🤖 AI Summary
This study investigates the feasibility and effectiveness of medium-scale large language models (LLMs) in supporting early-stage game concept design under resource-constrained environments—such as consumer-grade hardware—targeting indie studios and solo developers.
Method: We propose a structured prompt engineering–based, multi-dimensional automated evaluation framework to systematically compare LLaMA-3.1, Qwen-2.5, and DeepSeek-R1 on game创意 quality assessment, including narrative coherence, mechanic novelty, and design feasibility.

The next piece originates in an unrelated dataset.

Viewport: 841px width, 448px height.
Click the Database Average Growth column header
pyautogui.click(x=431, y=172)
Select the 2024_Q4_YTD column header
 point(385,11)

Contribution/Results: We provide the first empirical evidence that such LLMs can generate stable, constructive feedback on narrative and gameplay mechanics; DeepSeek-R1 achieves superior consistency and practical utility. In pedagogical and creative prototyping experiments, most students rated the feedback as high-quality and expressed willingness to integrate it into their workflows. Results confirm that lightweight LLMs are now capable of meaningfully supporting real-world game narrative design, offering a reusable methodology and empirical foundation for AI-augmented creative production.
📝 Abstract
Recent research has demonstrated that large language models (LLMs) can support experts across various domains, including game design. In this study, we examine the utility of medium-sized LLMs, models that operate on consumer-grade hardware typically available in small studios or home environments. We began by identifying ten key aspects that contribute to a strong game concept and used ChatGPT to generate thirty sample game ideas. Three medium-sized LLMs, LLaMA 3.1, Qwen 2.5, and DeepSeek-R1, were then prompted to evaluate these ideas according to the previously identified aspects. A qualitative assessment by two researchers compared the models' outputs, revealing that DeepSeek-R1 produced the most consistently useful feedback, despite some variability in quality. To explore real-world applicability, we ran a pilot study with ten students enrolled in a storytelling course for game development. At the early stages of their own projects, students used our prompt and DeepSeek-R1 to refine their game concepts. The results indicate a positive reception: most participants rated the output as high quality and expressed interest in using such tools in their workflows. These findings suggest that current medium-sized LLMs can provide valuable feedback in early game design, though further refinement of prompting methods could improve consistency and overall effectiveness.